Si Ibu yang single fighter gembira ketika mengetahui progress perkembangan tersebut. Guru dan pembimbing di pesantren juga berbahagia. Harapan besar itu mulai membuahkan hasil.

Tapi rupanya, Allah punya kehendak lain untuk si anak. Sepulang dari liburan panjang lebaran idul fitri di tahun pertamanya di pesantren, ia mulai menampakkan gejala berbeda. Ternyata, daya tarik komunitas asalnya masih sangat kuat. Celupan di pesantren beberapa bulan kalah kuat magnetnya. Dalam hitungan hari, celupan itu luntur dan memudar.

Sejak itu pengendalian si anak mulai sulit. Terlebih, keluarganya yang non muslim berupaya menarik kembali si anak dalam pengaruhnya dengan berbagai cara.

Satu setengah tahun berikutnya, si anak butuh perhatian ekstra dari para guru dan pembimbing. Ditunjuklah seorang guru agama khusus untuk mendampingi dan memantau keseharianya. Semua karena tanggung jawab iman.

Setiap bulan si ibu berkomunikasi dengan pihak pesantren terkait perkembangan anaknya.
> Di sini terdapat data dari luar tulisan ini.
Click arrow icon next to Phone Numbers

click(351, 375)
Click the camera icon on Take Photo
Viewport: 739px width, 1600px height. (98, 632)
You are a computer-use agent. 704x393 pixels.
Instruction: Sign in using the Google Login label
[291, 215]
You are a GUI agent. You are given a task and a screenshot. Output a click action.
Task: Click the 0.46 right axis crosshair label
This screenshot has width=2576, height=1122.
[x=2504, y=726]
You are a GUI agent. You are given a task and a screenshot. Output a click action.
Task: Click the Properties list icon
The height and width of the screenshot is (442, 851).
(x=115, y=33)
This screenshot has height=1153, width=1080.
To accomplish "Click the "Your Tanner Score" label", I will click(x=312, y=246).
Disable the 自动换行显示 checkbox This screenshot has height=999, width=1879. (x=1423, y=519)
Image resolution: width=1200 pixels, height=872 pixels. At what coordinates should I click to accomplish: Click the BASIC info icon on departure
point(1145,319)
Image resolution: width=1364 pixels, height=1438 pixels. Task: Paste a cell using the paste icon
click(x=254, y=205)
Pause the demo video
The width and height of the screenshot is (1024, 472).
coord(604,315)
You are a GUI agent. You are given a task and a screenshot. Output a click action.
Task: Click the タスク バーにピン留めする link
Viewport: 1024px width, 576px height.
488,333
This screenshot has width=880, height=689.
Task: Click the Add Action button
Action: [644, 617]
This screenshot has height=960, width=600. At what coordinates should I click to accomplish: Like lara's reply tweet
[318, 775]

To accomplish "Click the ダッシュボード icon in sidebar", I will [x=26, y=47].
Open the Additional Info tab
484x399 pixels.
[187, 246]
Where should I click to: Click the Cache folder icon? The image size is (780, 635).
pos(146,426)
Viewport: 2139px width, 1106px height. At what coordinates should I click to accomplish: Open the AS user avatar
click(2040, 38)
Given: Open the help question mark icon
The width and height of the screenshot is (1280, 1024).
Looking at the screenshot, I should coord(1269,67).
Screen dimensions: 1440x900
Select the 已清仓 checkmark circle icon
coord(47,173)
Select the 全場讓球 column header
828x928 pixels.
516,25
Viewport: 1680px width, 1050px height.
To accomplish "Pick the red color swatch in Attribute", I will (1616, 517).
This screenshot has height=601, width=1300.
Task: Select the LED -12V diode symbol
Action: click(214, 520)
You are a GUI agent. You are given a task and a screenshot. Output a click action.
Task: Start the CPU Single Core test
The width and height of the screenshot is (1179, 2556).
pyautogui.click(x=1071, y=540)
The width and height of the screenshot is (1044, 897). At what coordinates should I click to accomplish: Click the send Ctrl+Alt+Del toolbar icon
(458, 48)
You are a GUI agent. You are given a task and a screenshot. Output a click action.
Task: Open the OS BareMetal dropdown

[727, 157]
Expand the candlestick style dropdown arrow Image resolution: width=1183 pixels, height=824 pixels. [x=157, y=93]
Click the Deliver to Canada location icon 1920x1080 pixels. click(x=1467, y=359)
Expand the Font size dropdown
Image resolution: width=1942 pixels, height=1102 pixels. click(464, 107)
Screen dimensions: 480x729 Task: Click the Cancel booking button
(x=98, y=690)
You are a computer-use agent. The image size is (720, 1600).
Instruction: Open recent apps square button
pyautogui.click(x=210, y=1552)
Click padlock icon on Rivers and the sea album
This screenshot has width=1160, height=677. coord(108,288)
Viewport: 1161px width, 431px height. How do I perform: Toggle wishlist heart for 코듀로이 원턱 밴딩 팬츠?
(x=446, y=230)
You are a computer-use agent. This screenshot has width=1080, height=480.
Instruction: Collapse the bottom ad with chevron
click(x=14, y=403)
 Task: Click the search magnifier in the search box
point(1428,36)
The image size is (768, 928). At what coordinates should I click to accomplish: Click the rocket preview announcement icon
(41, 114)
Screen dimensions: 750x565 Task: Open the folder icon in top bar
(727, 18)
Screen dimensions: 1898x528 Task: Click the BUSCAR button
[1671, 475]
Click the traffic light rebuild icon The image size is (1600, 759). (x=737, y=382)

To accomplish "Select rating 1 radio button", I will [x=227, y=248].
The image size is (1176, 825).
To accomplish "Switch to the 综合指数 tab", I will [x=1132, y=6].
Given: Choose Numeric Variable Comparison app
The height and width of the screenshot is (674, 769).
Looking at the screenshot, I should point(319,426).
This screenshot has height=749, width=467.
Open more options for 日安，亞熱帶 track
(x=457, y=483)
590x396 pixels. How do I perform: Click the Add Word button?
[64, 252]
Dia selalu berterima kasih atas perhatian serta bimbingan para guru. "Saya terkadang malu dengan para ustadz yang begitu sabar membimbing anak saya," begitu ucapnya pada satu kesempatan.

Namun, qodarullah, semua upaya nampaknya belum sesuai harapan. Belakangan, di puncak akumulasi masalahnya, ia meminta sesuatu ayng mustahil. "Saya pingin tinggal sama mama," rengek si anak suatu hari. Ketika itu, pengaruh keluarga besarnya mulai mengakar kembali.

Si ibu sendiri yang harus mencari nafkah seorang diri khawatir tidak mampu menjaga si anak. Ia belum siap melawan pengaruh kuat dari keluarga besarnya yang non muslim tersebut. Belum lagi adiknya yang masih TK juga lebih butuh perhatian.

Waktu terus berjalan. Segala upaya belum membuahkan hasil seperti yang diharapkan. Di sisi lain, efek negatif si anak mulai menjalar lebih luas ke lingkungan sekitarnya.  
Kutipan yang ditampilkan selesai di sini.